The pair were part of a panel discussion at the annual Prospectors & Developers Association of Canada conference that focused on prospects for both metals.

“Copper is in crisis,” Ero Copper (TSX: ERO; NYSE: ERO) CEO David Strang said during the discussion. “If the world is going to continue to where it needs to be, we need to find more copper. Two things are going to affect that – one is technology, and the other is the metal price. It has to go up.”

Double digits

Copper has gained about 18% in the past year, rising to about $4.53 per lb. Friday, according to Trading Economics data. Gold has done even better, gaining 40% in 12 months to $2,856.91 per oz. as of Friday. It has set several all-time highs along the way.

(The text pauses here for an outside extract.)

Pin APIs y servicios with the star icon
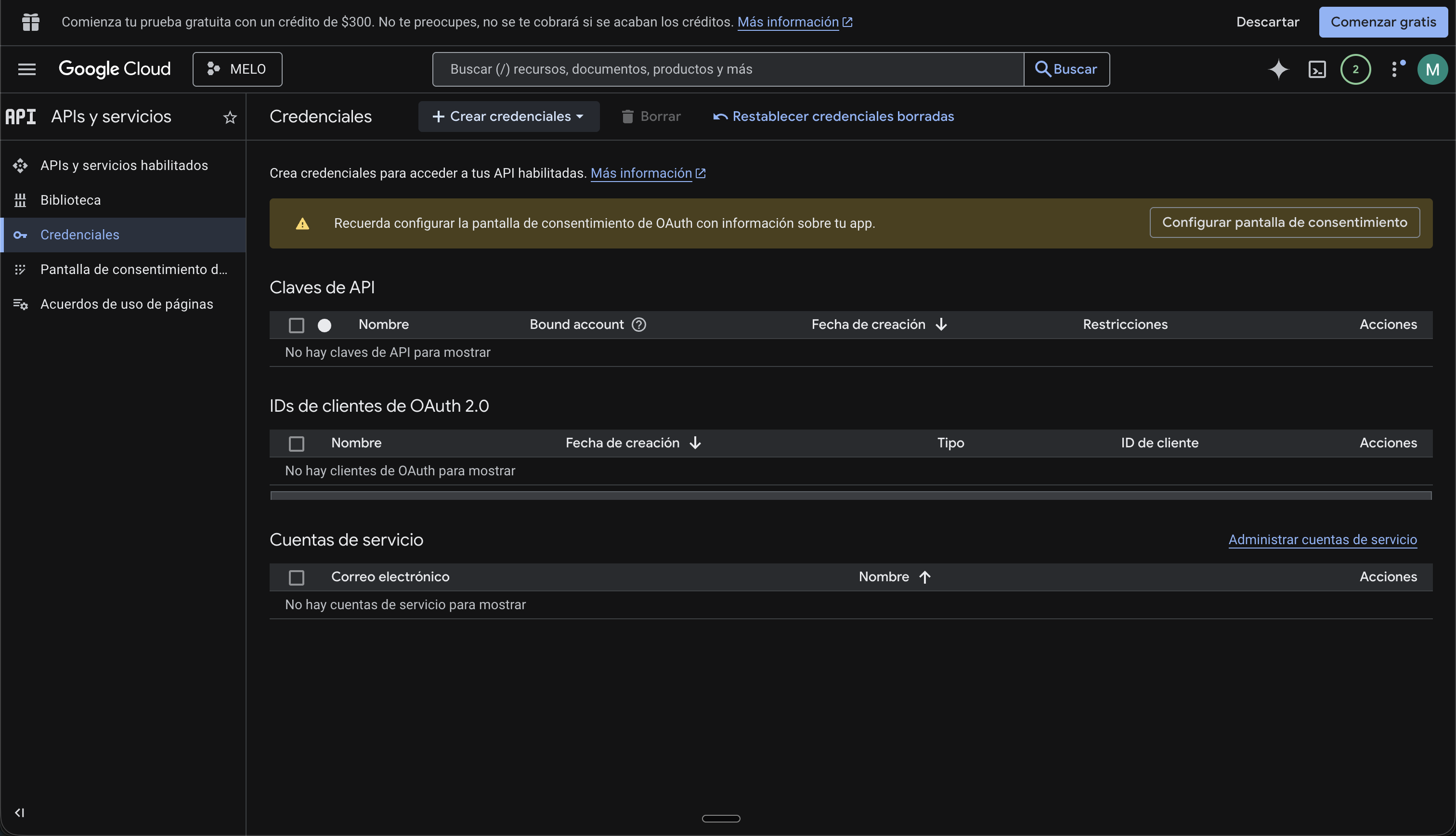Screen dimensions: 1456x836 (230, 117)
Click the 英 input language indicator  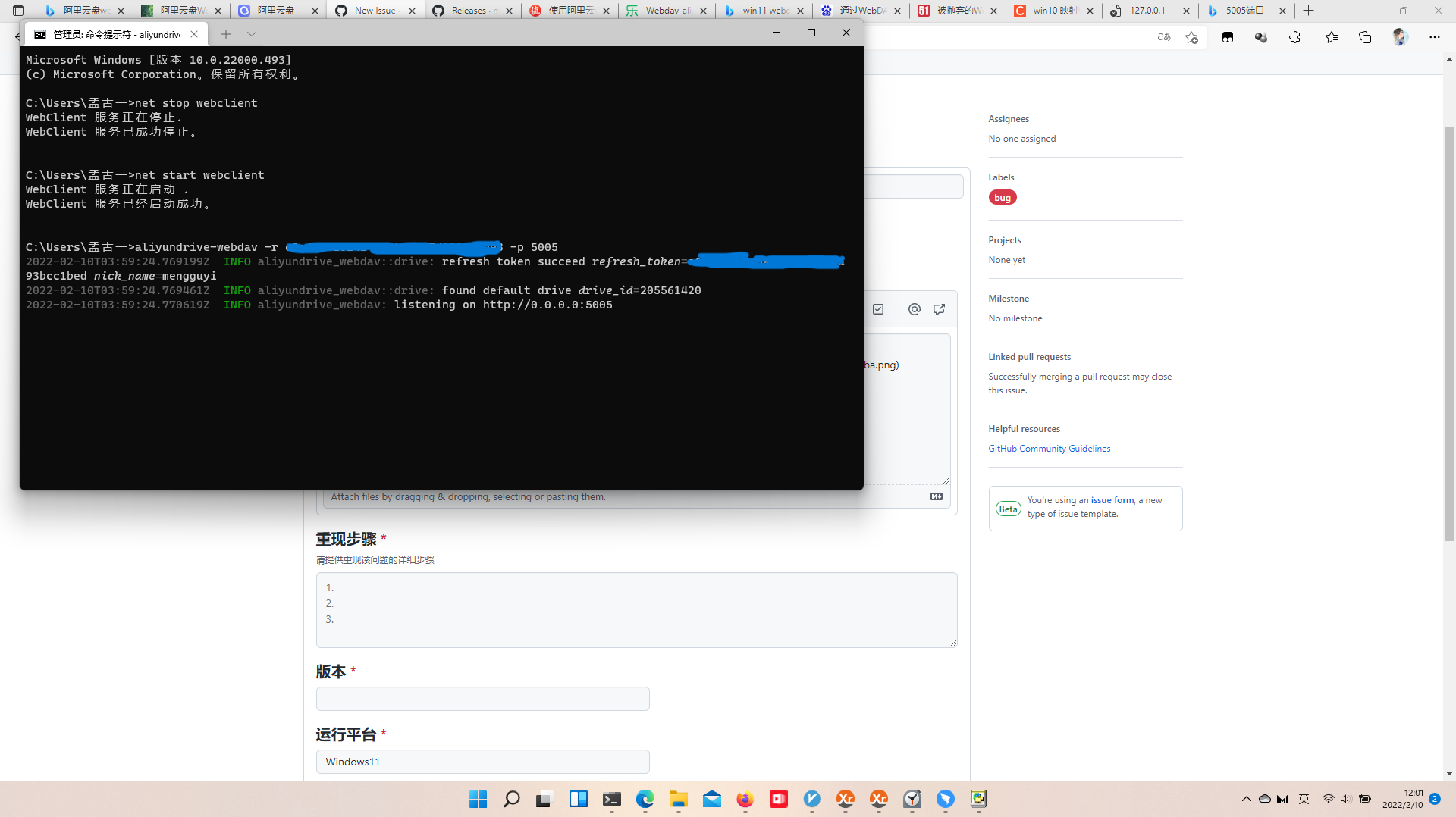click(x=1304, y=799)
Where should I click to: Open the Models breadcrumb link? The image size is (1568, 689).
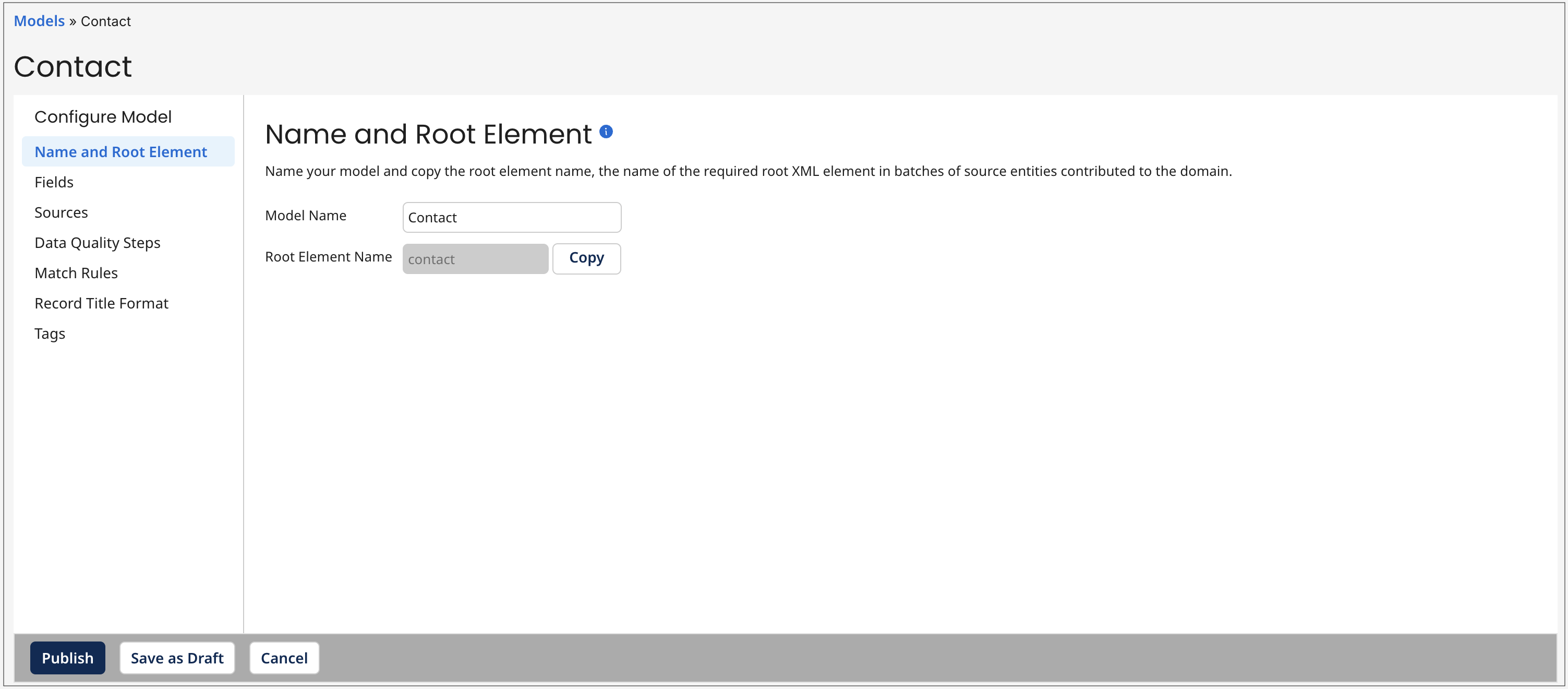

Annual supply deficits, ranging from 6 million to 8 million tonnes of copper, could become commonplace over the next 10 years as artificial intelligence usage skyrockets, Nikolic said. As copper’s electrical and thermal conductivity makes it a key material in the design of AI systems, the metal is used in building computers, servers and data centres.

“Copper is tied to our civilization and human advancement,” Nikolic said. “The world wants to catch up with our standard of living.”

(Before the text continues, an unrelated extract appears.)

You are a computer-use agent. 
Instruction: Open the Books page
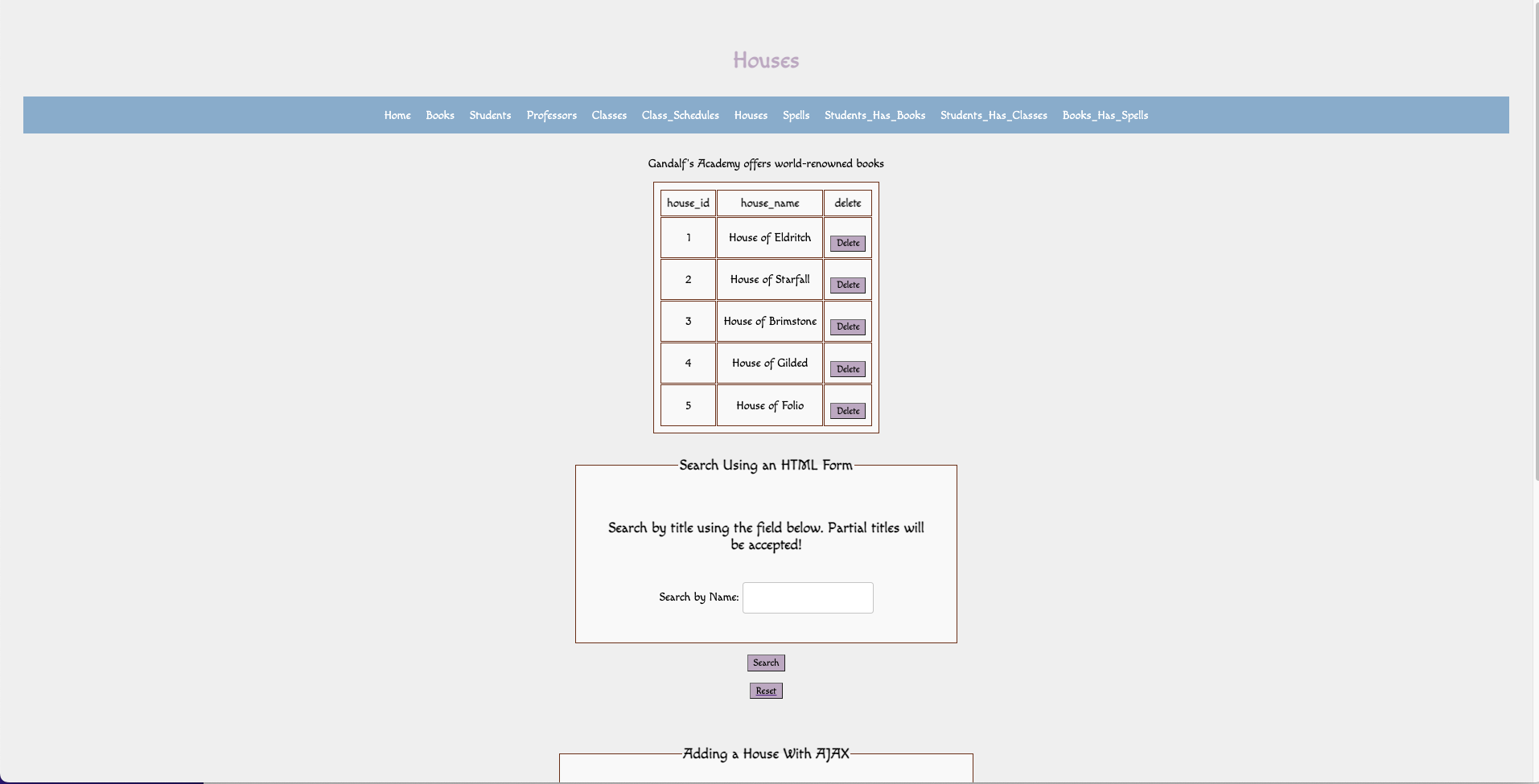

Some $100 billion in capacity increases will be needed in the next decade just to keep up with copper demand, CRU estimates. Unfortunately, copper mines are becoming costlier to build and operate just as grades are declining.

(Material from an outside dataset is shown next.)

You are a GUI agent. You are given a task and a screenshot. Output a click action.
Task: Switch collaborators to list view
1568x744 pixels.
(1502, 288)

A new copper mine costs about $25,000 per tonne of capacity to bring online, Strang said. Together, mining companies would need to invest some $450 billion in new capacity over the next 25 years – far exceeding the $250 billion combined revenue of global copper producers, he said.

Inflation

Gold’s case, meanwhile, is underpinned by inflation, growing fears over the state of government finances in the US and the possibility of the world’s biggest economy slipping into recession. Sustained gold purchases by global central banks and retail buyers in India and China also offer support, said Bank of America Securities analyst Lawson Winder.

US federal government debt has soared 80% since the Covid-19 pandemic to reach about $36.5 trillion – dwarfing the country’s $29.1 trillion gross domestic product. The 125% debt-to-GDP ratio is the highest since the end of World War II, Attew said.

Attempts to curb federal spending through a new entity called the Department of Government Efficiency, or DOGE – headed by Tesla CEO Elon Musk – may not even be enough to avoid US bankruptcy, he said.

Money printing

“No amount of DOGE can fix this debt-to-GDP disparity,” Attew said. “These are facts. The obvious solution to the problem is to print more money, which everyone knows will lead to a devaluation of the US dollar. US dollar strength has an inverse correlation with the price of gold – all of which is very constructive for gold.”

Demand for gold is also benefiting from strong central bank interest. They have been buying gold in the last three years at higher levels than at any point in the previous 50 years, “and we think that this will continue,” Winder said.

And if Western investors start turning to gold the way Indian and Chinese customers have, prices should keep climbing, he added. A 10% increase in physical gold purchases and exchange-traded fund assets could push the metal to $3,500 per oz., he said.

“We’re going to be in a highly inflationary environment,” Attew said. ”Guess what commodity does the best in an inflationary environment over the long term? It’s gold.”